Reducing emissions
Emissions reduction is central to climate mitigation and must include innovations in every sector of society to achieve net-zero emissions. As the world warms, environmental changes - such as increased emissions from wetlands and melting permafrost - alter the earth's ability to manage to greenhouse gas concentrations. There is an urgent need for society to get off fossil fuels and limit deforestation.
The challenges related to halting the rise and prompting the fall of emissions remain significant. There is a lot of research in emissions reduction being undertaken across the University of Cambridge in many groups, including the development of fossil fuel free energy sources, energy efficiency schemes, and new approaches to land use.

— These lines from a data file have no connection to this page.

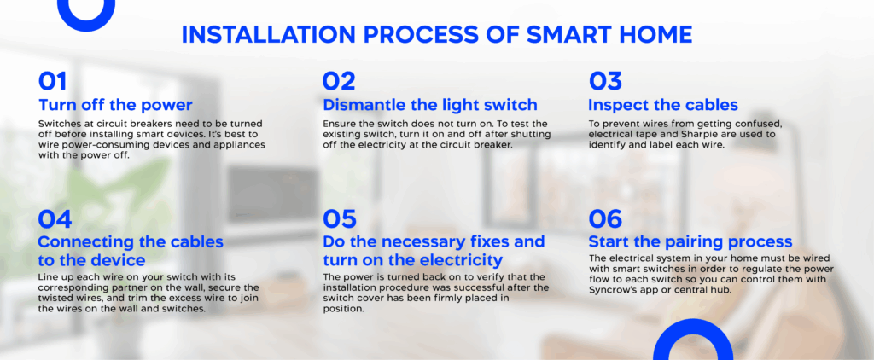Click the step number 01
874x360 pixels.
(53, 81)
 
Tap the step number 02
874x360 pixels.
(338, 81)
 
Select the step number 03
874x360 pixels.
(605, 81)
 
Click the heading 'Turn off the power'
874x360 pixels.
(115, 105)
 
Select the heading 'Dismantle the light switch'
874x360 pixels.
(429, 105)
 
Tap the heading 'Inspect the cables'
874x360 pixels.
(662, 105)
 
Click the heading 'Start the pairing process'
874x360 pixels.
(690, 241)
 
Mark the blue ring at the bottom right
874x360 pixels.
(692, 348)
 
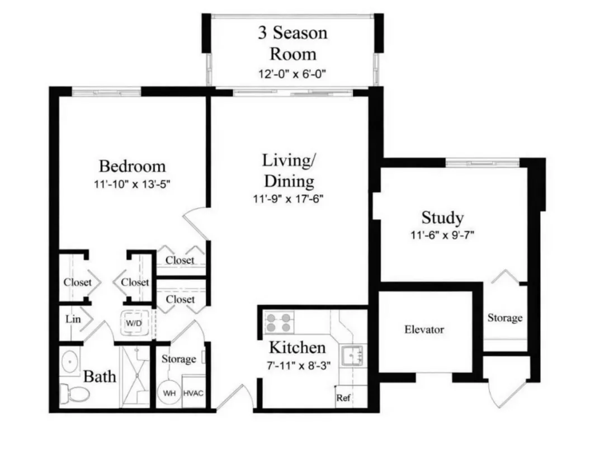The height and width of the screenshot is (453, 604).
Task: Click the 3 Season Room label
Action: [292, 43]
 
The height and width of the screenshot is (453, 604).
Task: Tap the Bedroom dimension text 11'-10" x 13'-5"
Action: [132, 184]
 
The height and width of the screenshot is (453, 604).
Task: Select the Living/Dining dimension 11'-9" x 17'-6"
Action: [288, 199]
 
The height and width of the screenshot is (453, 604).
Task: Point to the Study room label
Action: [442, 218]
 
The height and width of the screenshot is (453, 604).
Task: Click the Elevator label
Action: [424, 329]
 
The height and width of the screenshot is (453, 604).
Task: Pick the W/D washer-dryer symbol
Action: [134, 323]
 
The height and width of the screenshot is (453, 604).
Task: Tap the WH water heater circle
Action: [169, 393]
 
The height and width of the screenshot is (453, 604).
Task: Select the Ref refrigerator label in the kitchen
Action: [343, 398]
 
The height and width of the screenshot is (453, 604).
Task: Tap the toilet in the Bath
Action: [75, 393]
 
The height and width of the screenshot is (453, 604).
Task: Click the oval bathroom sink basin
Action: [70, 362]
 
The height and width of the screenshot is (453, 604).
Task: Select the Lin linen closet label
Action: [73, 319]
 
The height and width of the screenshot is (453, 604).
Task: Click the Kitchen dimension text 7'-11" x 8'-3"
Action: [299, 365]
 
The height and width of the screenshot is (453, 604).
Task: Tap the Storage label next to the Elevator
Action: [505, 318]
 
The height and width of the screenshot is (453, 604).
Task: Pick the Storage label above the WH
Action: [179, 359]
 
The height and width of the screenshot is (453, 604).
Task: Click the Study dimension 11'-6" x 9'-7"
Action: [442, 234]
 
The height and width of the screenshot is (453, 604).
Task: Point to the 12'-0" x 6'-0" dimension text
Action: [292, 74]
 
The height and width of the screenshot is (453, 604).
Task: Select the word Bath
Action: [100, 376]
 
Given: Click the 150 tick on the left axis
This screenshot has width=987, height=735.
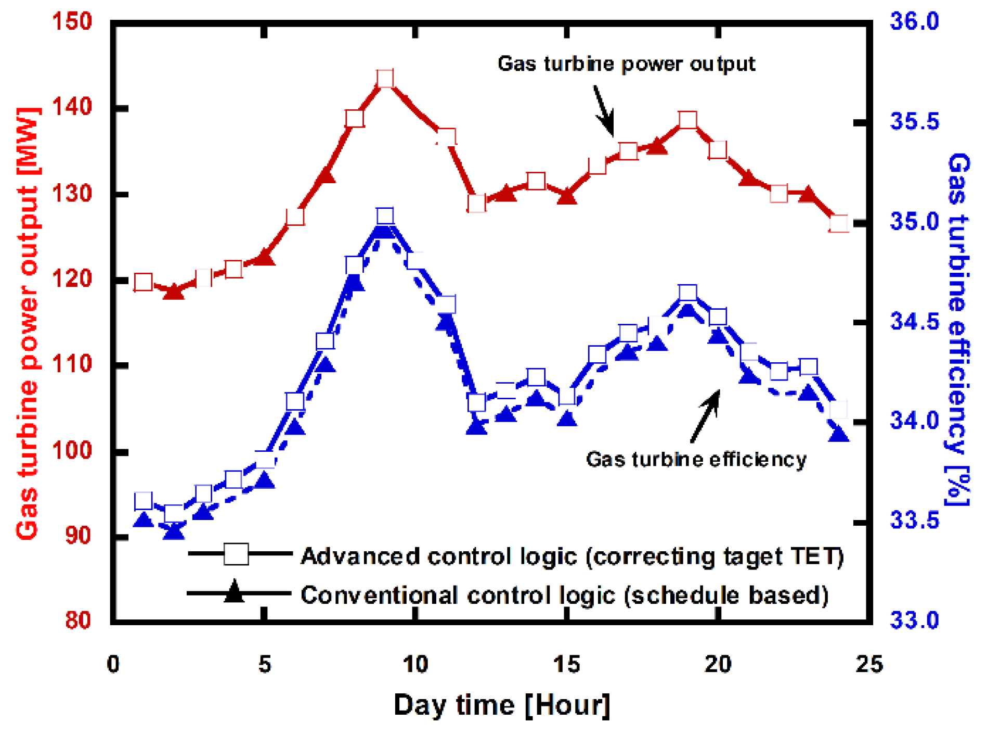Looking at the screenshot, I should coord(72,22).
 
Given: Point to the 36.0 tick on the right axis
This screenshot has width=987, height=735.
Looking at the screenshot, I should coord(914,22).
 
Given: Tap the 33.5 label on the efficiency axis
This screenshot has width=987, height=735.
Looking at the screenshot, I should coord(914,520).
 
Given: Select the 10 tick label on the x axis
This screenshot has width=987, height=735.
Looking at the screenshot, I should coord(415,665).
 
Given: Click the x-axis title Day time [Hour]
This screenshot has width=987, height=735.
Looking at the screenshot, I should coord(501,705).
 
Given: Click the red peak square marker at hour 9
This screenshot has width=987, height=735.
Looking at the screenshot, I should coord(385,79).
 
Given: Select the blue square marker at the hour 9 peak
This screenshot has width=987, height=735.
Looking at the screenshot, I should coord(385,216).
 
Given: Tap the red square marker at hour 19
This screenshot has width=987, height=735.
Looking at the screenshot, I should coord(688,120).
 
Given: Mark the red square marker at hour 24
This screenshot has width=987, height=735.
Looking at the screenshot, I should coord(839,224).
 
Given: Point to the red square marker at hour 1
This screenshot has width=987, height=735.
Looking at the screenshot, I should coord(143,282).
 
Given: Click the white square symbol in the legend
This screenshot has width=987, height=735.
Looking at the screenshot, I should coord(236,554).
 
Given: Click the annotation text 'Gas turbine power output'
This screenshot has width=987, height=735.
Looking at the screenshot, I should coord(626,64).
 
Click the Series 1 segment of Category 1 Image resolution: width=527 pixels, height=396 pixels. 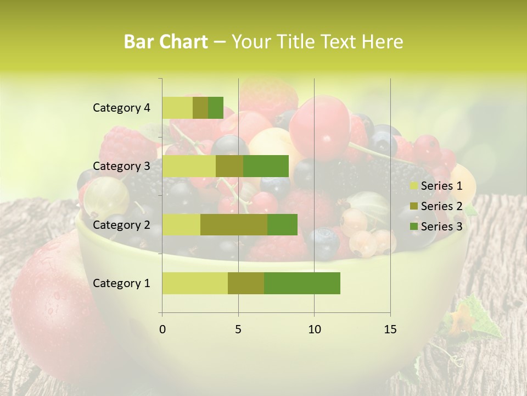[195, 283]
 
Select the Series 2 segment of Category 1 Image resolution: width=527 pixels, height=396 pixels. [246, 283]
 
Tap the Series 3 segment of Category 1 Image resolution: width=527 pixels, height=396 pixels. [302, 283]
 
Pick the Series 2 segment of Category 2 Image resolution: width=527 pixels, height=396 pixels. [234, 224]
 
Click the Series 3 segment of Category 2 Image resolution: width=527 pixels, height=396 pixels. [282, 224]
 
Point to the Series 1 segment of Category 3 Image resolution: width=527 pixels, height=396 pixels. [189, 166]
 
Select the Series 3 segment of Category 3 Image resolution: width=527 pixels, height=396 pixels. [266, 166]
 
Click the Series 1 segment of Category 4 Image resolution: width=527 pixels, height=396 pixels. [177, 108]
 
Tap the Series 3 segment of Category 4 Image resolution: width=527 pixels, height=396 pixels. [216, 108]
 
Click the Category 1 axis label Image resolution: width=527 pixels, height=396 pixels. [121, 283]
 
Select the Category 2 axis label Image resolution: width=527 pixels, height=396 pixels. [121, 224]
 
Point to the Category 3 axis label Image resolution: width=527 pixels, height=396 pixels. [121, 166]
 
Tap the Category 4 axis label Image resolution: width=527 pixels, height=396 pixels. [121, 108]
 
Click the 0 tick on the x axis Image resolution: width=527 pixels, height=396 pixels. [162, 329]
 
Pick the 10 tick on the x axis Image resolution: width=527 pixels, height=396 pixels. [314, 329]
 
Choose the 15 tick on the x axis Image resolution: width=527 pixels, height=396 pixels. [390, 329]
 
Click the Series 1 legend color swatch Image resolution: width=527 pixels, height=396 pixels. [413, 186]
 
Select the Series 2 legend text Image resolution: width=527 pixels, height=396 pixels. [441, 206]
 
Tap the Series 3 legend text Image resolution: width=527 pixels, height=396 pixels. [441, 227]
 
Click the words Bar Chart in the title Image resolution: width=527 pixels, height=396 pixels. [166, 42]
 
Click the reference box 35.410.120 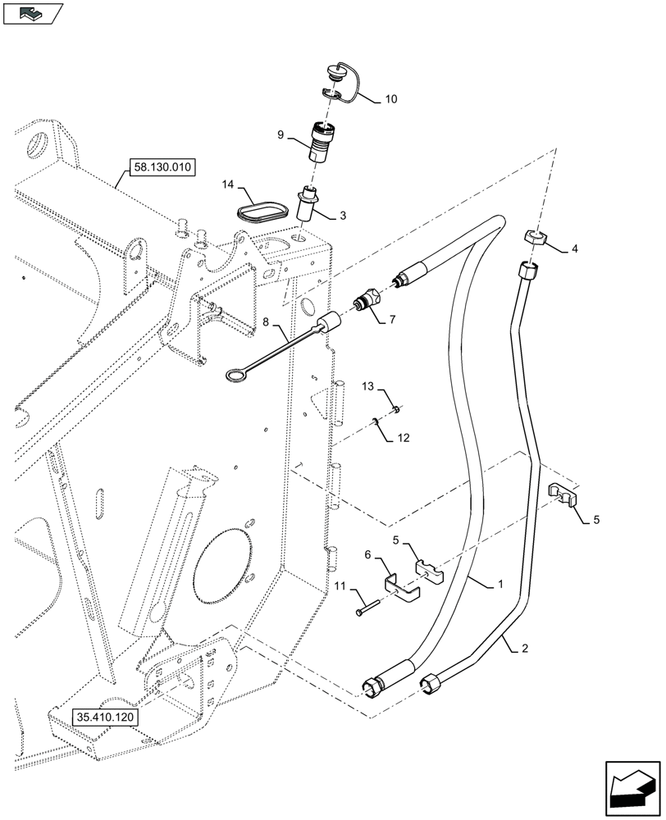click(x=105, y=716)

Our work includes supporting the NERC funded Landscape Regeneration Project. One of the key areas one of our collaborators is focusing on involves determining optimal strategies for management of water table depth in agricultural settings. This is because the release of carbon dioxide and methane from fields is a key challenge in terms of emissions, and yet these gases behave differently as a function of water table depth.
We are also supporting work on emissions reduction from the built environment. We are actively involved with the Laing O'Rourke Centre for Construction Engineering. Our Director, Shaun Fitzgerald, is Chair of the Management Board for the Laing O’Rourke Centre for Construction Engineering, and one of the key themes in the research is sustainability. One of Shaun’s previous research and applied engineering areas is natural and hybrid ventilation in buildings, and area which is being continued by the Dyson Professor of Fluid Mechanics in Cambridge.